• [Exercise input]:
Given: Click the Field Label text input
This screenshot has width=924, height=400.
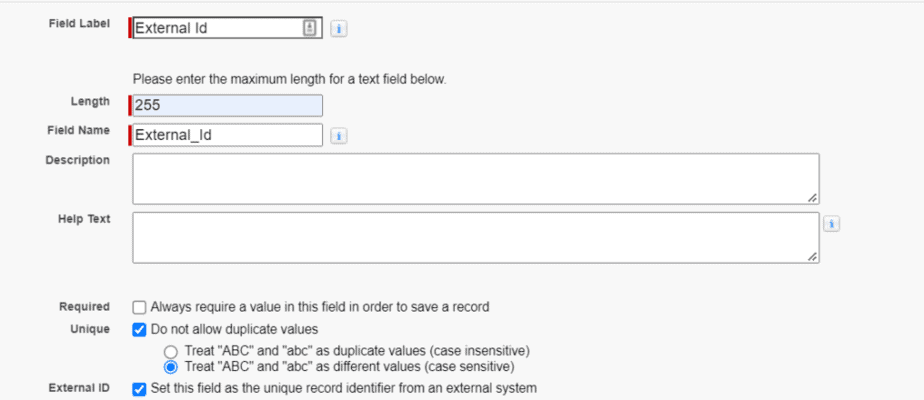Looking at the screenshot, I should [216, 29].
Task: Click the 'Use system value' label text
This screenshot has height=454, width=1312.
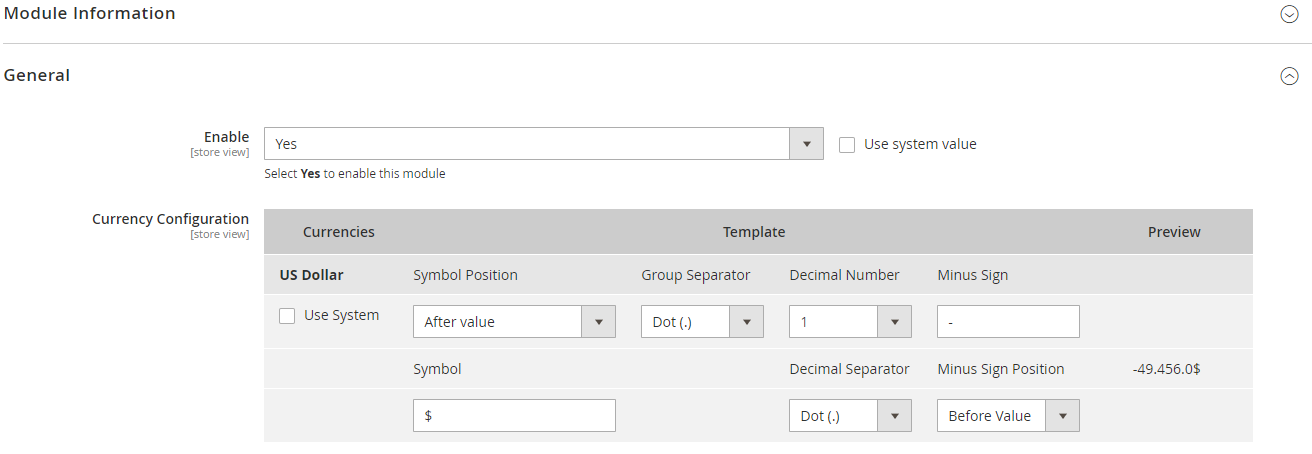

• [What this task involves]: Skip all pictures. Then give again, exactly, each line from the line holding "This screenshot has width=924, height=400." through the last line of the listing above, both ends included.

• [Task response]:
This screenshot has width=924, height=400.
Looking at the screenshot, I should [216, 29].
Task: Click the 'Use system value' label text
This screenshot has height=454, width=1312.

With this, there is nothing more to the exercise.